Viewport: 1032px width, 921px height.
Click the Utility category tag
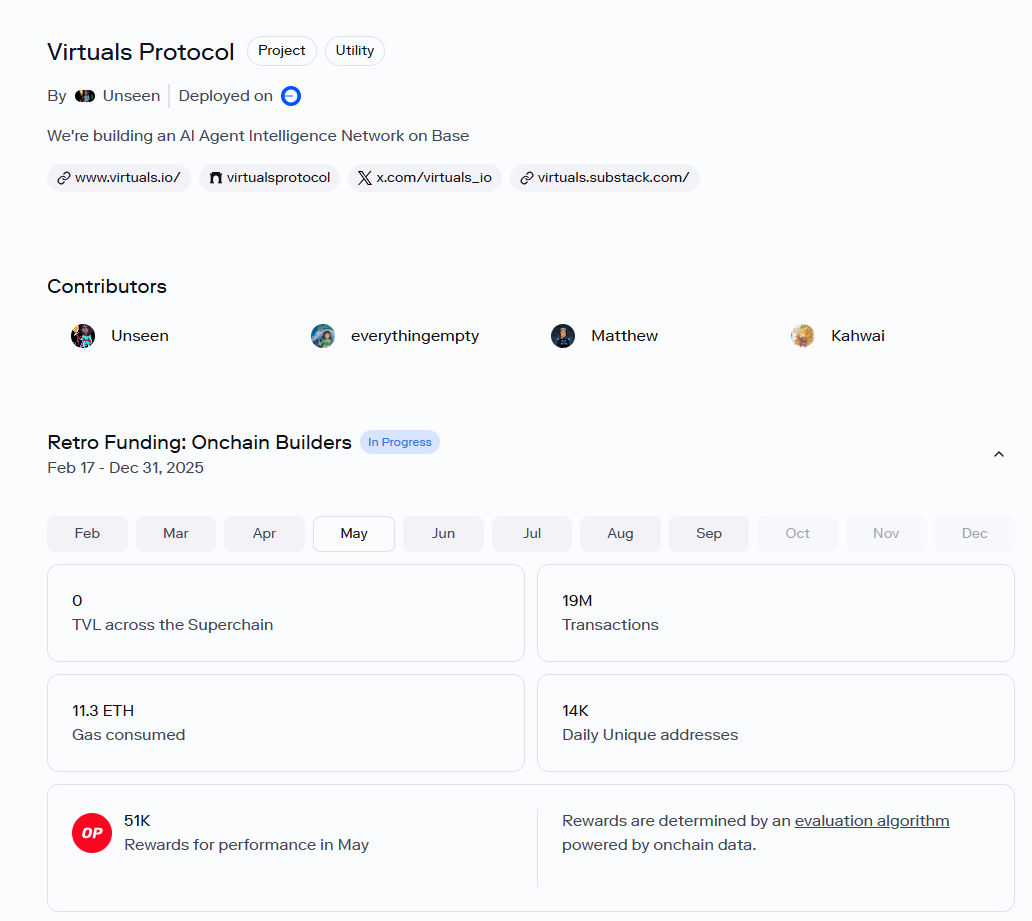click(355, 51)
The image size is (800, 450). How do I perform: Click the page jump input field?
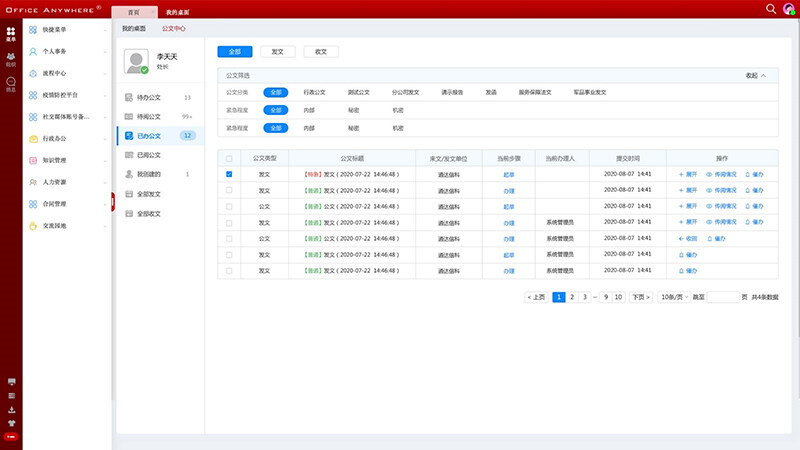tap(722, 297)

Do this: Update the records by changing "input field" to "entry box", keeping every other part the same. Don't include the pictures.

Exercise answer:
Viewport: 1032px width, 921px height.
Click the Utility category tag
click(355, 51)
The image size is (800, 450). How do I perform: Click the page jump entry box?
tap(722, 297)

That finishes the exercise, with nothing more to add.